▶ _Directions for this task_
Go to the line below containing "Task: Click the map Terms of Use link" and print exactly from there through the line containing "Tap the magic wand routine icon", both included. Print nothing else.

▶ _Provided data_
------------------------------------
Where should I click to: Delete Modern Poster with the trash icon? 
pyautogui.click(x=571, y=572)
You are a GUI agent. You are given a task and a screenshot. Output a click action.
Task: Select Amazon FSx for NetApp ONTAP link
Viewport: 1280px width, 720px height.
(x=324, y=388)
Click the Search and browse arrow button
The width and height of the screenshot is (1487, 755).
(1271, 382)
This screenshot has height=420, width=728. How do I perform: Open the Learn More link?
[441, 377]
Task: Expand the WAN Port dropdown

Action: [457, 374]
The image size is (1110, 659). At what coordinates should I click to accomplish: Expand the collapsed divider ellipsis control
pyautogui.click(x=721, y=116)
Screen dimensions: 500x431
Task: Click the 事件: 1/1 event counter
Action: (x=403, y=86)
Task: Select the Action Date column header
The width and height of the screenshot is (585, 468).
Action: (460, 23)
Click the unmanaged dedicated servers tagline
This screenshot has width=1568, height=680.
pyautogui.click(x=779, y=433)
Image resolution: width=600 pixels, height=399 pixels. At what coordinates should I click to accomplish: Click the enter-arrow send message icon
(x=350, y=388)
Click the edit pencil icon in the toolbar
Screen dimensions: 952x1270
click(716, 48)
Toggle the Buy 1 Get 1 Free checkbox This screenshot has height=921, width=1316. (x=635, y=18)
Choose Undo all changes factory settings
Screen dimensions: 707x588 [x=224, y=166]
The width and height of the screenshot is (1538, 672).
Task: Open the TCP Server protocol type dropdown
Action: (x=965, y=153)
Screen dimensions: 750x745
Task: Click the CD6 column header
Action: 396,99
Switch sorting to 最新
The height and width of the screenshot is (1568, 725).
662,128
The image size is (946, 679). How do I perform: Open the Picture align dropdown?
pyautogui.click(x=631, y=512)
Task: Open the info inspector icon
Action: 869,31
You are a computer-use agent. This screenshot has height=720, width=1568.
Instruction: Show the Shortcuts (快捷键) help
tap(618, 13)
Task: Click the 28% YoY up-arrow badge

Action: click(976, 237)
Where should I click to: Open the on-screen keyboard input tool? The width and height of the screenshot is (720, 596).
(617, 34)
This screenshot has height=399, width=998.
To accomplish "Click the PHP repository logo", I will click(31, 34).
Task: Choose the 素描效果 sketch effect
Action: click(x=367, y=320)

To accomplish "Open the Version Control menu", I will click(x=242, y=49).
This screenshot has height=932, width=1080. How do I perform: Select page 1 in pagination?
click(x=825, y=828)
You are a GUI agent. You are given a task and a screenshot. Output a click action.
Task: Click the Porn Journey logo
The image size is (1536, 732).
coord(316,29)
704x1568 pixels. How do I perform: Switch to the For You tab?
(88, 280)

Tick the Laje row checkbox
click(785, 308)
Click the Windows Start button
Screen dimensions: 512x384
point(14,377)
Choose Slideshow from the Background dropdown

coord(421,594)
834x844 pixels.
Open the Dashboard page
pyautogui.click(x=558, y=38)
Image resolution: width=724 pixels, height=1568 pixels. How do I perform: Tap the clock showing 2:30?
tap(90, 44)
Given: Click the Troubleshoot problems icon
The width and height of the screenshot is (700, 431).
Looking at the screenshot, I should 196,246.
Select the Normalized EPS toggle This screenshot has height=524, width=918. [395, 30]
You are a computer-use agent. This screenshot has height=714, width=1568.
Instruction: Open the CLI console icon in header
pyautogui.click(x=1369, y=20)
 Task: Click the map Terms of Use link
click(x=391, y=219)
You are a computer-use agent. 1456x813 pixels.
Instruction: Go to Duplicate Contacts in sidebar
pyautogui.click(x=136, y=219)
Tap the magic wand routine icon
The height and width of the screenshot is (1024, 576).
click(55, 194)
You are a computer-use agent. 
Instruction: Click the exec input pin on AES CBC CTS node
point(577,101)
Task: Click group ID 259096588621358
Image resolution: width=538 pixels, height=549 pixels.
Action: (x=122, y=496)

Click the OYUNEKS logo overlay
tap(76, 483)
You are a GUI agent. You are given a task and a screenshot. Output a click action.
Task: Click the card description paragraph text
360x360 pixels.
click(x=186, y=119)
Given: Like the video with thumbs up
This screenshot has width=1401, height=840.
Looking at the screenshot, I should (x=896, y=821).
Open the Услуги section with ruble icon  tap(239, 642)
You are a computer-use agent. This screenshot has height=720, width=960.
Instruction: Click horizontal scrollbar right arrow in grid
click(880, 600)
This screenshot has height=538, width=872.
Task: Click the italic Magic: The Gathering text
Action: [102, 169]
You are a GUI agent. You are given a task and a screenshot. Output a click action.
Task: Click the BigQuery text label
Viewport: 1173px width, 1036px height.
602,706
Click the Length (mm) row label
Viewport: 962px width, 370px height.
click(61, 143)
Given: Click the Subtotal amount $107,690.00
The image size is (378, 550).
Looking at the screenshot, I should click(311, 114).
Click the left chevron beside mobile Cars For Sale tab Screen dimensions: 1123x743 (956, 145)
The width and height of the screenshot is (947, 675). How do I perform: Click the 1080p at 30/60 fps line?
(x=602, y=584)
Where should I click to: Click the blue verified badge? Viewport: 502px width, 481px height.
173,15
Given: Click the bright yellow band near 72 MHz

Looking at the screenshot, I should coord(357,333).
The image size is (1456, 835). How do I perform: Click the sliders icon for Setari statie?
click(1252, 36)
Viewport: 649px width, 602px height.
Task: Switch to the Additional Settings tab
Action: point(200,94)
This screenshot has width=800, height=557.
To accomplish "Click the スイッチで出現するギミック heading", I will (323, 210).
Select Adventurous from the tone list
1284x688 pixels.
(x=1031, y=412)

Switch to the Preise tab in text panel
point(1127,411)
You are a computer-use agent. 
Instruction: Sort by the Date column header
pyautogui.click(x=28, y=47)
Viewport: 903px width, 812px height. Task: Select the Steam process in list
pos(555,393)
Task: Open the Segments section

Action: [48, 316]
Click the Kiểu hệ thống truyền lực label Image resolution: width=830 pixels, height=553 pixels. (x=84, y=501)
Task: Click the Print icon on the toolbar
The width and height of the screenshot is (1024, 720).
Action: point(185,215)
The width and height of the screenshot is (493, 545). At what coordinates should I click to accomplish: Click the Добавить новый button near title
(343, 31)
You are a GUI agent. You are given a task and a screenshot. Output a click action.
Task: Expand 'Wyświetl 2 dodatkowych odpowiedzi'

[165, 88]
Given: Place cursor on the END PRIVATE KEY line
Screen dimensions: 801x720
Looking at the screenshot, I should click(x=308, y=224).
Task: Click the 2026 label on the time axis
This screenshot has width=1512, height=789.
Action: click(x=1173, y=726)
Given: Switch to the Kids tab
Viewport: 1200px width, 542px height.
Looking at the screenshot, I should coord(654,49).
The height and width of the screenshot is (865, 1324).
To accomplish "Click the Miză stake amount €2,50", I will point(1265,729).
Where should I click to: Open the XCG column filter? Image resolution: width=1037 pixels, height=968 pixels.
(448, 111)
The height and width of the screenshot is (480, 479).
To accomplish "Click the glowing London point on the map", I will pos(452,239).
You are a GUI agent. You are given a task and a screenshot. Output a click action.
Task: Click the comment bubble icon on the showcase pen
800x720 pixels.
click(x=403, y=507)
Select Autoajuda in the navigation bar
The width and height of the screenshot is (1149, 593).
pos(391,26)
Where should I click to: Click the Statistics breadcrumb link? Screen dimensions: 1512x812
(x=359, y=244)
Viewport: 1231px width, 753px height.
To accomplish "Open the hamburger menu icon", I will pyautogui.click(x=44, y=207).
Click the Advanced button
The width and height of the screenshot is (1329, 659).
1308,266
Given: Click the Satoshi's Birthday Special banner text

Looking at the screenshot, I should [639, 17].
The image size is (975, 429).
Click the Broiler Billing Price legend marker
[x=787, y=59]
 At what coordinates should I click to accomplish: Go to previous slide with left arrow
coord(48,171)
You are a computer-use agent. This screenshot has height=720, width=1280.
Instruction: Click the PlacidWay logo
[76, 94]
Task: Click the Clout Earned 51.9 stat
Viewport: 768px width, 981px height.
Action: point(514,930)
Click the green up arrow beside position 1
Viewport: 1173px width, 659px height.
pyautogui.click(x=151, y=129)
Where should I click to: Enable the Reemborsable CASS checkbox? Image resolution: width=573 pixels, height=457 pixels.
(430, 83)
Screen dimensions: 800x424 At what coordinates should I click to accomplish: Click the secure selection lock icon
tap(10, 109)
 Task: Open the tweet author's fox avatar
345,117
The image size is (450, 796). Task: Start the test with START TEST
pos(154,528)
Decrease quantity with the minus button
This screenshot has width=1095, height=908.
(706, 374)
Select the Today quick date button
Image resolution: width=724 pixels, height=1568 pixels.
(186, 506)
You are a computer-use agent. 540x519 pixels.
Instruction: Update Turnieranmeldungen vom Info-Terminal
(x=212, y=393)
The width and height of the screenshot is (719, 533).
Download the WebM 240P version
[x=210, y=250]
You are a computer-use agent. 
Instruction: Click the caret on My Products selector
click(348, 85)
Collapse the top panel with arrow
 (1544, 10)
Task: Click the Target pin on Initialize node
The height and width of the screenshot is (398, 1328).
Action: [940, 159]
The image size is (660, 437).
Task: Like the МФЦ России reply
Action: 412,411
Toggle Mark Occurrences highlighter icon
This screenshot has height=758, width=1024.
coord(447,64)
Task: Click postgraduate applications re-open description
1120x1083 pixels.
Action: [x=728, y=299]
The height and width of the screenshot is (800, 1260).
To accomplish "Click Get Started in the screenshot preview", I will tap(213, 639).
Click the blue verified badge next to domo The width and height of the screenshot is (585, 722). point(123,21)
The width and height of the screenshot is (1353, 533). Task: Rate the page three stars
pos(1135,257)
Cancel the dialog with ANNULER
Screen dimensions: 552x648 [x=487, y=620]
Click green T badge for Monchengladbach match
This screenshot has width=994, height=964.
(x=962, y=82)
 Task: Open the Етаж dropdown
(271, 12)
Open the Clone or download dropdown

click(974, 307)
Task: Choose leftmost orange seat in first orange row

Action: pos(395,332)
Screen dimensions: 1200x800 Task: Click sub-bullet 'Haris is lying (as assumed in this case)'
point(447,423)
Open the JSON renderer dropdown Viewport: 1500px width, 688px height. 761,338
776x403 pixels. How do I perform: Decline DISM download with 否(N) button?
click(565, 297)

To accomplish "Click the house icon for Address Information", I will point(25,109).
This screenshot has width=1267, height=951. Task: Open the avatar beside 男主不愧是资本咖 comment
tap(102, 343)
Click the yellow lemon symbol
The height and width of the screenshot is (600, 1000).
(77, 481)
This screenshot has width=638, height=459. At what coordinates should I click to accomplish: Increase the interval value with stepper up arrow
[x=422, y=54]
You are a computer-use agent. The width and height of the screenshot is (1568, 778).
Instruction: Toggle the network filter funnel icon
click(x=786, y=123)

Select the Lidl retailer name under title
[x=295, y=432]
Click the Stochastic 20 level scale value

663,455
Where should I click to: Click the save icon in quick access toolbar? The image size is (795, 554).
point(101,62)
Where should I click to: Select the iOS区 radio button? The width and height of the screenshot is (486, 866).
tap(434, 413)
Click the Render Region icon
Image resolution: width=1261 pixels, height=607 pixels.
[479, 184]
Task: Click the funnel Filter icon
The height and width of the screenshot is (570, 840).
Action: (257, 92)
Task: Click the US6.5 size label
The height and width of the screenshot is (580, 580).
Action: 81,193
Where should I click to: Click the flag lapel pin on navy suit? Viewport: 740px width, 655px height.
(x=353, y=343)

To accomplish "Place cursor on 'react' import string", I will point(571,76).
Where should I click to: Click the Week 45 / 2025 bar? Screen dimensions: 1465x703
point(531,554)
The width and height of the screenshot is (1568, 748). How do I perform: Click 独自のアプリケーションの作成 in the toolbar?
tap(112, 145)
------------------------------------
▶ _Answer section_
 Task: Click the map Terms of Use link
click(x=391, y=219)
You are a computer-use agent. 1456x813 pixels.
Instruction: Go to Duplicate Contacts in sidebar
pyautogui.click(x=136, y=219)
Tap the magic wand routine icon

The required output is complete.